Written and directed by Wes Hurley, this autobiographical film is made of two very distinct parts that are brought together to bring the entire life of Potato to the screen. These two parts feel like two very different movies in both styles and delivery. Thankfully, the first part is built like a sort of memoir as seen by a child and the second part is much more realistic. This mix of styles is a bit jarring, but each part works well on its own. Once put together, they do still feel very much like two different films forced together by the director. This leads to a film that feels a bit disconnected, but it still quite entertaining.
The lead of Potato is played by a few different actors, 2 of them in the Russia segment and 1 in the America segment. The two getting the most screentime are Hersch Powers as the Potato in Russia who learns about life and starts to question his sexuality (without fully knowing what it is at first) and Tyler Bocock as teenage/young adult Potato in America. Each of them gives good performances with Bocock having the most range in terms of his character’s arc and emotions. His work grounds the film in reality while the work of Powers gives a sort of whimsy to the first part of the film. Playing Potato’s mother in America is Marya Sea Kaminski who gives a touching performance with a few puzzling moments which were more than likely part of the script. Playing her American husband John, actor Dan Lauria gives a performance that is peculiar and even a bit frustrating at times, which is definitely part of how the character is written. His arc is one that seems to be working just as it needs to without any logic or proper evolution.
The film’s cinematography here is interesting in that all of it is done by Vincent Pierce, yet the styles for both parts of the film look quite different. There is a connective thread in the styles, but they feel different enough to make both parts stand out from each other. That being said, the work put in here makes each part of the film work visually with the second part, the one in America feeling much more realistic in part because of how it looks.
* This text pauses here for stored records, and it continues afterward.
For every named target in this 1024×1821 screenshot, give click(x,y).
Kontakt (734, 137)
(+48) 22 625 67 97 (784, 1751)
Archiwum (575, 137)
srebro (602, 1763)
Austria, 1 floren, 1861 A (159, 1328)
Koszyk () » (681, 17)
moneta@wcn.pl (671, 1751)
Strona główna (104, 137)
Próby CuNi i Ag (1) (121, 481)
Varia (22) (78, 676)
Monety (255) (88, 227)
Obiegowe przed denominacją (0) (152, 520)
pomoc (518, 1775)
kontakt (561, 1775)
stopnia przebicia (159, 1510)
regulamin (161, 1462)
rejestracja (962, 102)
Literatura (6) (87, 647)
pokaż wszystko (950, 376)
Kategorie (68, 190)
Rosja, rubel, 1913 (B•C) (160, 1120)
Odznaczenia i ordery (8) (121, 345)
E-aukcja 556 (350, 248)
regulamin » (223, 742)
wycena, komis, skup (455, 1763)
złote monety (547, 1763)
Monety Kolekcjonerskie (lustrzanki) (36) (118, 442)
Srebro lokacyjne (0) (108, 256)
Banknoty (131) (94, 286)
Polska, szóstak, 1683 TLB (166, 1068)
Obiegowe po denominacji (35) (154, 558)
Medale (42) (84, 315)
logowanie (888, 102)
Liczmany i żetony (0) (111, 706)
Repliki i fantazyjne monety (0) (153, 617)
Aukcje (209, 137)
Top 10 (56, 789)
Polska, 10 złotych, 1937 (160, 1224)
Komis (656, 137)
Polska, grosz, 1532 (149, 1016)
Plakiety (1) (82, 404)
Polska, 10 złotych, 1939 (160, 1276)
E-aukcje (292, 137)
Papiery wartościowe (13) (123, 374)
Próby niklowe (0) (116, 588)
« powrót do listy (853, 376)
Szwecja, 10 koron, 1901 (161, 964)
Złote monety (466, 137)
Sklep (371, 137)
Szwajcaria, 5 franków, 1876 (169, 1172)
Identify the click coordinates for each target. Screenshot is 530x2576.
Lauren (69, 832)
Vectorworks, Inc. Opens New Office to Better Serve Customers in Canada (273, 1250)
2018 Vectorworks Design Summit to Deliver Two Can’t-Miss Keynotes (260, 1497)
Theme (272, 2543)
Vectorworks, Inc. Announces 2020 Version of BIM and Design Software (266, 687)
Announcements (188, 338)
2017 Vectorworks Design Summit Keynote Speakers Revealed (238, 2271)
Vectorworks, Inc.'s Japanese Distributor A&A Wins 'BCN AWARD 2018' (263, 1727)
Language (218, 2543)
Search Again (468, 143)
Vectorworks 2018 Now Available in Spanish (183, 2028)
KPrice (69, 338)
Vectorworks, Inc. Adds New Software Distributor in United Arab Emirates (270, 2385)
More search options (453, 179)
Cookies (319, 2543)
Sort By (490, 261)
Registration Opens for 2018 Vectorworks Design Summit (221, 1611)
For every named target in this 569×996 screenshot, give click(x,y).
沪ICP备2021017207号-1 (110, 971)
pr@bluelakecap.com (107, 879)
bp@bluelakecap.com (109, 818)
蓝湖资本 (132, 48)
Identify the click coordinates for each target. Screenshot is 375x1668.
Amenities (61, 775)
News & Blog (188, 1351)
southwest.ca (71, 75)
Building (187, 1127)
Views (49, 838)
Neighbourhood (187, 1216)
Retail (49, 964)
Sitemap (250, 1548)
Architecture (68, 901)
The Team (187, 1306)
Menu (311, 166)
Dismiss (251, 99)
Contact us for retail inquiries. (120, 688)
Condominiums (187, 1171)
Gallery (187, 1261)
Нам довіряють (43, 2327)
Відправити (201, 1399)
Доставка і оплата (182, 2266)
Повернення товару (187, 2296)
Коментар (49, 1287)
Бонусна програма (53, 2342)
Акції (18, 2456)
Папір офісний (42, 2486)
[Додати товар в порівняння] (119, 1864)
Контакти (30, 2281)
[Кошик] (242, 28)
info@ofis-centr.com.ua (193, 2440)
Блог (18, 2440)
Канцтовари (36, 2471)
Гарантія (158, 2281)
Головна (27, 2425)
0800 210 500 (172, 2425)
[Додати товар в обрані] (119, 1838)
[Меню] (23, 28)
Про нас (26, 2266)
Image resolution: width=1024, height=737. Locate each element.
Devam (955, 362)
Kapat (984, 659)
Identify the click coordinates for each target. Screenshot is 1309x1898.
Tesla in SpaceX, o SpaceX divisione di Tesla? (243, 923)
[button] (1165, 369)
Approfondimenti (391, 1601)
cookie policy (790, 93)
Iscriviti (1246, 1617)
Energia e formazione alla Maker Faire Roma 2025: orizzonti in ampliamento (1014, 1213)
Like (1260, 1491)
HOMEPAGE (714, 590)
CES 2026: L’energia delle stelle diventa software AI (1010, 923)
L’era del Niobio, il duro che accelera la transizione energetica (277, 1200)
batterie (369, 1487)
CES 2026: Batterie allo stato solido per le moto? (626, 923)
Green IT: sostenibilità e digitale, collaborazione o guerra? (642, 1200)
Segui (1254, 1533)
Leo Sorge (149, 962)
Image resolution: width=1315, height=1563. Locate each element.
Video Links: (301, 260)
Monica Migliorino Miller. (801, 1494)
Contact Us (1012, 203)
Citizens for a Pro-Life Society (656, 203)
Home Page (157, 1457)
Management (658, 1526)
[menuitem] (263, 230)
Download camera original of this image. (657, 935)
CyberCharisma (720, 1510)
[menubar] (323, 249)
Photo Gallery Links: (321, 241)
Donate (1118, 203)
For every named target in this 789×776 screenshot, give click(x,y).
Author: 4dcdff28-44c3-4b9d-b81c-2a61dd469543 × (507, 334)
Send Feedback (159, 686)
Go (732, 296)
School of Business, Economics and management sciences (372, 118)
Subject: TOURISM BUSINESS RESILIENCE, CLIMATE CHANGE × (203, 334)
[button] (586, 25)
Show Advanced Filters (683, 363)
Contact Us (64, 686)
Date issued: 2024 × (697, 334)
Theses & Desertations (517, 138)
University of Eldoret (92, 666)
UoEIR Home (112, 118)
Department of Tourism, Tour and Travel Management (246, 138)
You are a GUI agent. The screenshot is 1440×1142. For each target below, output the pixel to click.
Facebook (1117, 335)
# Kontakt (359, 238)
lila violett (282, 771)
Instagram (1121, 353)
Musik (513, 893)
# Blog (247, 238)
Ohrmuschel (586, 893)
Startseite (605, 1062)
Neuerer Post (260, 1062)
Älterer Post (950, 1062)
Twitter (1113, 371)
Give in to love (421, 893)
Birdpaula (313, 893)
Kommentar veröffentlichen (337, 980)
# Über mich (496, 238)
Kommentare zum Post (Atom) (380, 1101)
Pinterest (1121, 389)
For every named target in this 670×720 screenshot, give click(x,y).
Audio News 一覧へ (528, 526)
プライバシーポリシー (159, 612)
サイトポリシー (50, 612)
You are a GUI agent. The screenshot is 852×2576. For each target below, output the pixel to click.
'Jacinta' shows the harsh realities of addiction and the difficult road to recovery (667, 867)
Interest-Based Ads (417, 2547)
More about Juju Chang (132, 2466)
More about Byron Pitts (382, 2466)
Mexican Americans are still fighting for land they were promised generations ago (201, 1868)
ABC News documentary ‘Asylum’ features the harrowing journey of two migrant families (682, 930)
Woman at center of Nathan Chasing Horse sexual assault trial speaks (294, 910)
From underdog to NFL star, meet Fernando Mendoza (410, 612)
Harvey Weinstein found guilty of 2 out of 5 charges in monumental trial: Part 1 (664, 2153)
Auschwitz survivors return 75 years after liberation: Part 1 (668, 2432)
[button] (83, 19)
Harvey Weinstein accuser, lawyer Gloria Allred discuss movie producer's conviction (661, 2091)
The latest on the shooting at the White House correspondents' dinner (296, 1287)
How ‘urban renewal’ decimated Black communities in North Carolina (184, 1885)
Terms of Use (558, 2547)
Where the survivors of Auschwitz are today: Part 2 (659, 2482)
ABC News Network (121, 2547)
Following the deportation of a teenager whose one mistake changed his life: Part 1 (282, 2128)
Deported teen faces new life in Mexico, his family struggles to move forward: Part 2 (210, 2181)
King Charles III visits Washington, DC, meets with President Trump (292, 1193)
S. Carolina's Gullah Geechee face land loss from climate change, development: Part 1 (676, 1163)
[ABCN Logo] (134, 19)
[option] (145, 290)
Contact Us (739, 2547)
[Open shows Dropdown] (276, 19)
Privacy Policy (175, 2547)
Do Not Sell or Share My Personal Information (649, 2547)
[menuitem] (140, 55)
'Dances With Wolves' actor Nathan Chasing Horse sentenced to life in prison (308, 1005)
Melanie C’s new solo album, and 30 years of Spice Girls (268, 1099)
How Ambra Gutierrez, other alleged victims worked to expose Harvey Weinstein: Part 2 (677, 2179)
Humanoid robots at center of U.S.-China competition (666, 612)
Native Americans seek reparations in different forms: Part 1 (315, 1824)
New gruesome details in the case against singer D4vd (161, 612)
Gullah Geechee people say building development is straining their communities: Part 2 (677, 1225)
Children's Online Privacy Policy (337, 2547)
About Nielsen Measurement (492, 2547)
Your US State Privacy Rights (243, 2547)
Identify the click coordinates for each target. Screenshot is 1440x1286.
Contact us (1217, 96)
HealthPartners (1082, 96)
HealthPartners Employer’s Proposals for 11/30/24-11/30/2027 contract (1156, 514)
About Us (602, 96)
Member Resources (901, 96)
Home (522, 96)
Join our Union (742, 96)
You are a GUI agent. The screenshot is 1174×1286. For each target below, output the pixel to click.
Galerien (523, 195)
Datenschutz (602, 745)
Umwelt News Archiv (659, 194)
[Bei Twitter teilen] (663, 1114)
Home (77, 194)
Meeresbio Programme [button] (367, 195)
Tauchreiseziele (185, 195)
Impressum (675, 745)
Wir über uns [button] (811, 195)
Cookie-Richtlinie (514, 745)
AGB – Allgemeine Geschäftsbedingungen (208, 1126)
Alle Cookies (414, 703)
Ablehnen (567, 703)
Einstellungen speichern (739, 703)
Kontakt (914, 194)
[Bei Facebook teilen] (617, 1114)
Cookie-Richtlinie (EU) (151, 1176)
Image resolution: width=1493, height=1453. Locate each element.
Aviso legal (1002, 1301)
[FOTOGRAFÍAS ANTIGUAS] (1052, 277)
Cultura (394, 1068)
Potato Dreams of America is an interesting coming-of-age film with a very specific vibe to it and a feeling of having two completely distinct stories at play. The second part is definitely the one that works better here in terms of connecting with the audience and making it something they want to watch. However, there are a few story items that seem to come out of nowhere and create a dysfunction within the story. The acting is solid and the film looks great, it’s one that will find its audience and should become a favorite to some.
FilmOut San Diego Runs from September 9th to the 12th, 2021.